Hierarchical chunking improved our retrieval precision by 23% over fixed-size — without changing the embedding model at all. The intuition: clinical notes have a natural structure (subjective, objective, assessment, plan), and preserving that structure in the chunk hierarchy gives the retriever much better signal.

2. Hybrid search is not optional

Pure vector search has a fundamental weakness: it struggles with exact terminology. If a user asks about “metformin 500mg” and your embedding model maps that close to “diabetes medication,” you might retrieve a general diabetes overview instead of the specific metformin dosing protocol.

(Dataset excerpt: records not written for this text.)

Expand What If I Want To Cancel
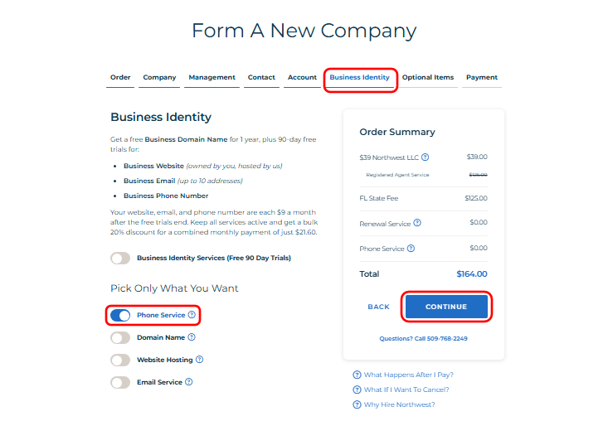Image resolution: width=608 pixels, height=421 pixels. [406, 390]
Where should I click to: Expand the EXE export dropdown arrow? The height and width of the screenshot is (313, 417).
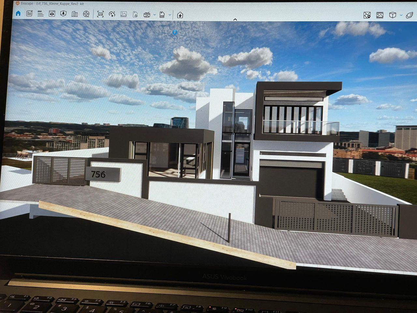[x=170, y=15]
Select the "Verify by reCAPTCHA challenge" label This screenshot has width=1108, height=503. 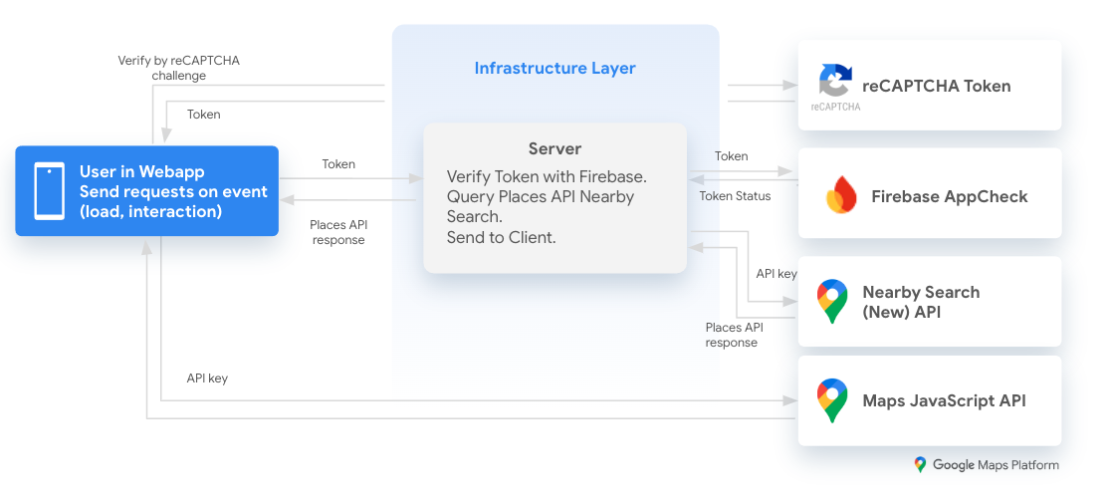[178, 68]
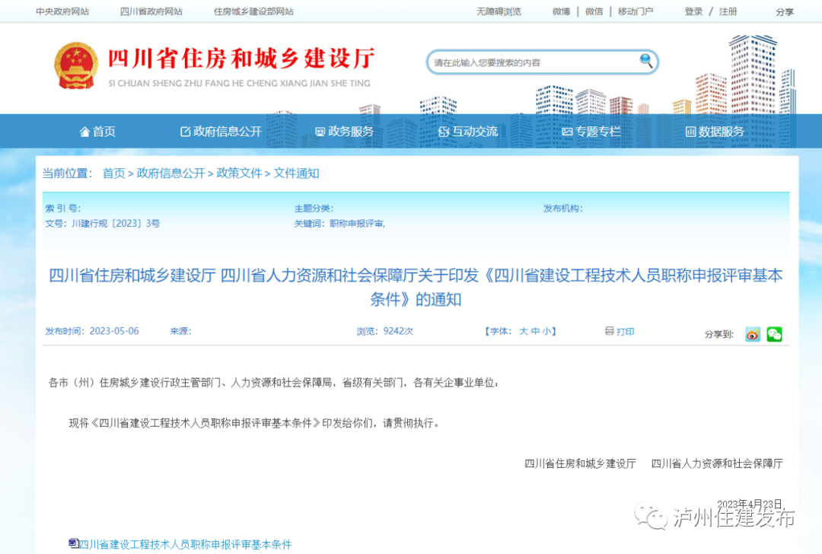This screenshot has width=822, height=554.
Task: Click the 打印 printer icon
Action: pos(609,330)
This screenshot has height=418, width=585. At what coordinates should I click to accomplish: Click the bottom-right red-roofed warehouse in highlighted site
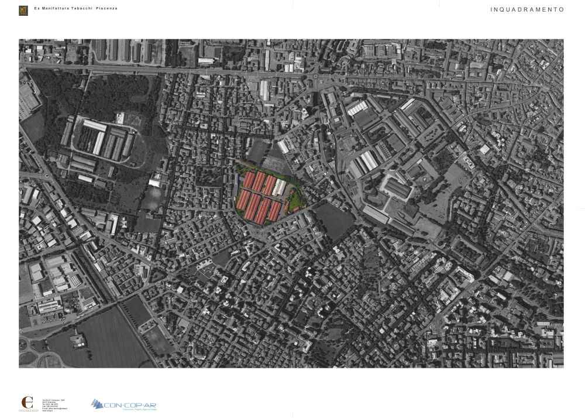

The fix: combine vector search with keyword search (BM25). We use PGVector for embeddings and ts_vector for full-text search in the same Postgres database, then merge results with reciprocal rank fusion.

-- Simplified version of our hybrid search
WITH vector_results AS (
  SELECT id, 1.0 / (ROW_NUMBER() OVER (ORDER BY embedding <=> $1) + 60) as rrf_score
  FROM documents
  ORDER BY embedding <=> $1
  LIMIT 20
),
keyword_results AS (
  SELECT id, 1.0 / (ROW_NUMBER() OVER (ORDER BY ts_rank(tsv, query) DESC) + 60) as rrf_score
  FROM documents, plainto_tsquery($2) query
  WHERE tsv @@ query
  LIMIT 20
)
SELECT id, SUM(rrf_score) as combined_score
FROM (SELECT * FROM vector_results UNION ALL SELECT * FROM keyword_results) combined
GROUP BY id
ORDER BY combined_score DESC
LIMIT 5;

This single change — adding keyword search alongside vector search — reduced our “wrong document retrieved” rate by 40%.

3. Evaluate retrieval separately from generation

Most teams evaluate RAG end-to-end: “did the final answer match the expected answer?” This is necessary but not sufficient. You need to measure retrieval quality independently:

  • Retrieval precision: Of the chunks retrieved, how many were actually relevant?
  • Retrieval recall: Of the relevant chunks in the corpus, how many did we retrieve?
  • Mean reciprocal rank: Was the best chunk ranked first, or buried at position 4?

We built a test set of 200 queries with manually labeled relevant chunks. It took two days to create and it’s the single most valuable asset in our RAG pipeline. When retrieval metrics drop, we know before the LLM output quality degrades.

The uncomfortable truth

RAG is sold as “just add your documents and ask questions.” The reality is that building a RAG pipeline that works reliably at scale is a search engineering problem — and search engineering is hard. The LLM is the easy part.

If your RAG pipeline is underperforming, stop tuning the prompt. Look at what documents are actually being retrieved. Nine times out of ten, that’s where the problem lives.